- Task prompt -
Convert every line of the entries below into a JSON list of strings, one string per line, leaving out blank lines.

- Records to use -
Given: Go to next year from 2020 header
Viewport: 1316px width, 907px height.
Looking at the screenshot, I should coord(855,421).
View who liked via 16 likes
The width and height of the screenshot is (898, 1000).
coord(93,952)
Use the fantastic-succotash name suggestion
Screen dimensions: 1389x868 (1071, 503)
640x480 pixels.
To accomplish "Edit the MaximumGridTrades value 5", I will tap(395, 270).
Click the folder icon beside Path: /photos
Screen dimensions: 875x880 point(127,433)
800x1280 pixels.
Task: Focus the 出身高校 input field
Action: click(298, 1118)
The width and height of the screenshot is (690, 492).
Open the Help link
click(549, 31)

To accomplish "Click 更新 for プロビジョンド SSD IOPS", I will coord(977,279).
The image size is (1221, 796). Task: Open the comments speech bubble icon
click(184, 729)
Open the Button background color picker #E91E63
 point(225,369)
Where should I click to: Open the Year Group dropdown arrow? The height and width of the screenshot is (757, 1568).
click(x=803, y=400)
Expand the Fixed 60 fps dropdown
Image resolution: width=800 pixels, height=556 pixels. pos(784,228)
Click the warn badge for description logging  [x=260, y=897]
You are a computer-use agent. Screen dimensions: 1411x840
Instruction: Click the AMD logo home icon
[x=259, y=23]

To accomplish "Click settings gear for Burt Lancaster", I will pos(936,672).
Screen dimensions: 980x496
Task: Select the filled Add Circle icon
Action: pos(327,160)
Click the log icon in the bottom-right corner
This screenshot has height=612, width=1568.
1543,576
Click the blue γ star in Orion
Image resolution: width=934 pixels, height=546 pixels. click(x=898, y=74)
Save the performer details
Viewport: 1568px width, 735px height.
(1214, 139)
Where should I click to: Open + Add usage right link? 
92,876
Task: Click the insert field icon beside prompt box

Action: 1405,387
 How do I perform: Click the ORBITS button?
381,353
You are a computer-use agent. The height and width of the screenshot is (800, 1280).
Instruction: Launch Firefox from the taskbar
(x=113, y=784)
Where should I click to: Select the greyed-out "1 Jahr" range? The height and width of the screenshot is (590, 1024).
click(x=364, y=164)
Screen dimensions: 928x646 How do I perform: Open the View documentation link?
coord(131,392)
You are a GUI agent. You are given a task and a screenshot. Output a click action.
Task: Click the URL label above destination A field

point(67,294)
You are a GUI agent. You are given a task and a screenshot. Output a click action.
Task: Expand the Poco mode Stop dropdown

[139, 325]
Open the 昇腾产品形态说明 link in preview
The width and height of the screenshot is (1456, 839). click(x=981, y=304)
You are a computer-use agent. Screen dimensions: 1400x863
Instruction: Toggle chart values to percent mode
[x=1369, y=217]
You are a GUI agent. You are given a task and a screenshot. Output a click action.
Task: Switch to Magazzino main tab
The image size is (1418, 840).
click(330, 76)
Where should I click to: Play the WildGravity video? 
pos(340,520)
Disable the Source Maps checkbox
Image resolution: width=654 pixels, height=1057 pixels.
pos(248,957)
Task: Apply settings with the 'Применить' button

- Result of the exercise -
[
  "Given: Go to next year from 2020 header",
  "Viewport: 1316px width, 907px height.",
  "Looking at the screenshot, I should coord(855,421).",
  "View who liked via 16 likes",
  "The width and height of the screenshot is (898, 1000).",
  "coord(93,952)",
  "Use the fantastic-succotash name suggestion",
  "Screen dimensions: 1389x868 (1071, 503)",
  "640x480 pixels.",
  "To accomplish \"Edit the MaximumGridTrades value 5\", I will tap(395, 270).",
  "Click the folder icon beside Path: /photos",
  "Screen dimensions: 875x880 point(127,433)",
  "800x1280 pixels.",
  "Task: Focus the 出身高校 input field",
  "Action: click(298, 1118)",
  "The width and height of the screenshot is (690, 492).",
  "Open the Help link",
  "click(549, 31)",
  "To accomplish \"Click 更新 for プロビジョンド SSD IOPS\", I will coord(977,279).",
  "The image size is (1221, 796). Task: Open the comments speech bubble icon",
  "click(184, 729)",
  "Open the Button background color picker #E91E63",
  " point(225,369)",
  "Where should I click to: Open the Year Group dropdown arrow? The height and width of the screenshot is (757, 1568).",
  "click(x=803, y=400)",
  "Expand the Fixed 60 fps dropdown",
  "Image resolution: width=800 pixels, height=556 pixels. pos(784,228)",
  "Click the warn badge for description logging  [x=260, y=897]",
  "You are a computer-use agent. Screen dimensions: 1411x840",
  "Instruction: Click the AMD logo home icon",
  "[x=259, y=23]",
  "To accomplish \"Click settings gear for Burt Lancaster\", I will pos(936,672).",
  "Screen dimensions: 980x496",
  "Task: Select the filled Add Circle icon",
  "Action: pos(327,160)",
  "Click the log icon in the bottom-right corner",
  "This screenshot has height=612, width=1568.",
  "1543,576",
  "Click the blue γ star in Orion",
  "Image resolution: width=934 pixels, height=546 pixels. click(x=898, y=74)",
  "Save the performer details",
  "Viewport: 1568px width, 735px height.",
  "(1214, 139)",
  "Where should I click to: Open + Add usage right link? ",
  "92,876",
  "Task: Click the insert field icon beside prompt box",
  "Action: 1405,387",
  " How do I perform: Click the ORBITS button?",
  "381,353",
  "You are a computer-use agent. The height and width of the screenshot is (800, 1280).",
  "Instruction: Launch Firefox from the taskbar",
  "(x=113, y=784)",
  "Where should I click to: Select the greyed-out \"1 Jahr\" range? The height and width of the screenshot is (590, 1024).",
  "click(x=364, y=164)",
  "Screen dimensions: 928x646 How do I perform: Open the View documentation link?",
  "coord(131,392)",
  "You are a GUI agent. You are given a task and a screenshot. Output a click action.",
  "Task: Click the URL label above destination A field",
  "point(67,294)",
  "You are a GUI agent. You are given a task and a screenshot. Output a click action.",
  "Task: Expand the Poco mode Stop dropdown",
  "[139, 325]",
  "Open the 昇腾产品形态说明 link in preview",
  "The width and height of the screenshot is (1456, 839). click(x=981, y=304)",
  "You are a computer-use agent. Screen dimensions: 1400x863",
  "Instruction: Toggle chart values to percent mode",
  "[x=1369, y=217]",
  "You are a GUI agent. You are given a task and a screenshot. Output a click action.",
  "Task: Switch to Magazzino main tab",
  "The image size is (1418, 840).",
  "click(330, 76)",
  "Where should I click to: Play the WildGravity video? ",
  "pos(340,520)",
  "Disable the Source Maps checkbox",
  "Image resolution: width=654 pixels, height=1057 pixels.",
  "pos(248,957)",
  "Task: Apply settings with the 'Применить' button"
]